[Records from a data source]
•••

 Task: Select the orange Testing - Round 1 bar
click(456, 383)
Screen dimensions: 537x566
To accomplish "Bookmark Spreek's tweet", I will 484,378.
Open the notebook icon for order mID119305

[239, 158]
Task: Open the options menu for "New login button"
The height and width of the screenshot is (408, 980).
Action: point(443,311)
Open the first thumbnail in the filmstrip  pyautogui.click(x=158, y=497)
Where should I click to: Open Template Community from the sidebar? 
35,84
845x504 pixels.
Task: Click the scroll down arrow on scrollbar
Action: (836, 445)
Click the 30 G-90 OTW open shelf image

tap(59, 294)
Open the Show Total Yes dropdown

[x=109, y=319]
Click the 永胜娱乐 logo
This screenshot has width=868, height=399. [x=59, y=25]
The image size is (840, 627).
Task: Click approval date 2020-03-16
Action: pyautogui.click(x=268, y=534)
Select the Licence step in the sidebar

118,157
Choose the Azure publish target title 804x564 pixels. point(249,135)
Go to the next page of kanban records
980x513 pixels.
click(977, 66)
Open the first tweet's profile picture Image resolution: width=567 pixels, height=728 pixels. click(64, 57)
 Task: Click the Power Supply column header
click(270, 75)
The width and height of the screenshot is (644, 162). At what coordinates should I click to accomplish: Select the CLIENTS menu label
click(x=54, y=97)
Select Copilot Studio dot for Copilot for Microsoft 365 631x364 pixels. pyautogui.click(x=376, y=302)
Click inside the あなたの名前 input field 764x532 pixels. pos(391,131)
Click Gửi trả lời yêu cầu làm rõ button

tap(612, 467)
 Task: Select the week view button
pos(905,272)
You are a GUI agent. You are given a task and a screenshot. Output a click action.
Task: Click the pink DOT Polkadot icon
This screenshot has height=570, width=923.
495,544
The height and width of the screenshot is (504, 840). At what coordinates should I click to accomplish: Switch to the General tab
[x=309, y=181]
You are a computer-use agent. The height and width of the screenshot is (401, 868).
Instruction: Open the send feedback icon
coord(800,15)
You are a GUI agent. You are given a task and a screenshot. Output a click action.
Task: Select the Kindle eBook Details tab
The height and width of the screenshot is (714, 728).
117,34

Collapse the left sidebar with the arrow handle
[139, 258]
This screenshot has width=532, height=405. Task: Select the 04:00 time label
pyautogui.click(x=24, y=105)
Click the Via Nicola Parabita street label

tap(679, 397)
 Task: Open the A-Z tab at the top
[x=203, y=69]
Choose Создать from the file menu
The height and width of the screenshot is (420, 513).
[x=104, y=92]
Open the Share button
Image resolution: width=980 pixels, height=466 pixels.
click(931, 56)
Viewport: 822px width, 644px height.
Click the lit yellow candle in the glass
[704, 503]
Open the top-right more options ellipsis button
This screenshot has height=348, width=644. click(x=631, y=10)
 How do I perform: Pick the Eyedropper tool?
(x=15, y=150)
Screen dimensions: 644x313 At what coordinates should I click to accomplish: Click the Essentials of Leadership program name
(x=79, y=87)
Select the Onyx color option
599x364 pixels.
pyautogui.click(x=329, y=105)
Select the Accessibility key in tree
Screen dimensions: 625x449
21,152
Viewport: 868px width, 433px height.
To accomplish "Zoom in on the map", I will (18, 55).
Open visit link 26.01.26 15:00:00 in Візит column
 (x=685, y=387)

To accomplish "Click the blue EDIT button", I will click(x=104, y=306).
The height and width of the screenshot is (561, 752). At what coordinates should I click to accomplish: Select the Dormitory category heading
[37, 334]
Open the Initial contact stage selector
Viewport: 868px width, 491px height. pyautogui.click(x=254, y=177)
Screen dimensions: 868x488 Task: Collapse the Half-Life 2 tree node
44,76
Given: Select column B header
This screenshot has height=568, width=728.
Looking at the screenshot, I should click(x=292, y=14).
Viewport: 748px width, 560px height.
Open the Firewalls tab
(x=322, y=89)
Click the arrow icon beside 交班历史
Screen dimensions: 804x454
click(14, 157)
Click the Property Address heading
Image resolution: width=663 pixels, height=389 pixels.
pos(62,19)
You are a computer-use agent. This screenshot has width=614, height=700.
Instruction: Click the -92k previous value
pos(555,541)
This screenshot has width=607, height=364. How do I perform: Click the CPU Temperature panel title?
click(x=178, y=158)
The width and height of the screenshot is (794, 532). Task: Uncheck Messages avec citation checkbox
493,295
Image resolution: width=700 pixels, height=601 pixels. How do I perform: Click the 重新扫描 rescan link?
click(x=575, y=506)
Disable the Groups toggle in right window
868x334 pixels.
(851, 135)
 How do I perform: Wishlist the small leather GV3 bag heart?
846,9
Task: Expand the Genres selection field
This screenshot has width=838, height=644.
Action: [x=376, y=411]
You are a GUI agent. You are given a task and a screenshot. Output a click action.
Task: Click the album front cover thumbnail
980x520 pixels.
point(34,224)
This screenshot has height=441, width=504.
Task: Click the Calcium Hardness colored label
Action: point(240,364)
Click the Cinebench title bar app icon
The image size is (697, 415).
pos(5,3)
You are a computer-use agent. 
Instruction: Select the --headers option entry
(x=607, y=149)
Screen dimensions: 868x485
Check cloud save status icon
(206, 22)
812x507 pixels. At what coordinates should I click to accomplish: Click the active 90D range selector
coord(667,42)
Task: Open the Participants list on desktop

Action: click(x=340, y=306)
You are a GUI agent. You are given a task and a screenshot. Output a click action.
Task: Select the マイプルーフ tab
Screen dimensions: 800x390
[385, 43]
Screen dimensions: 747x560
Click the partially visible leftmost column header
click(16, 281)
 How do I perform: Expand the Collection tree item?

•••

Exercise prompt: Using the data above, reproduce exactly the lines from the line that contains "Select the Accessibility key in tree" through the line that contains "Viewport: 748px width, 560px height.", including both.

Result of the exercise:
Select the Accessibility key in tree
Screen dimensions: 625x449
21,152
Viewport: 868px width, 433px height.
To accomplish "Zoom in on the map", I will (18, 55).
Open visit link 26.01.26 15:00:00 in Візит column
 (x=685, y=387)

To accomplish "Click the blue EDIT button", I will click(x=104, y=306).
The height and width of the screenshot is (561, 752). At what coordinates should I click to accomplish: Select the Dormitory category heading
[37, 334]
Open the Initial contact stage selector
Viewport: 868px width, 491px height. pyautogui.click(x=254, y=177)
Screen dimensions: 868x488 Task: Collapse the Half-Life 2 tree node
44,76
Given: Select column B header
This screenshot has height=568, width=728.
Looking at the screenshot, I should click(x=292, y=14).
Viewport: 748px width, 560px height.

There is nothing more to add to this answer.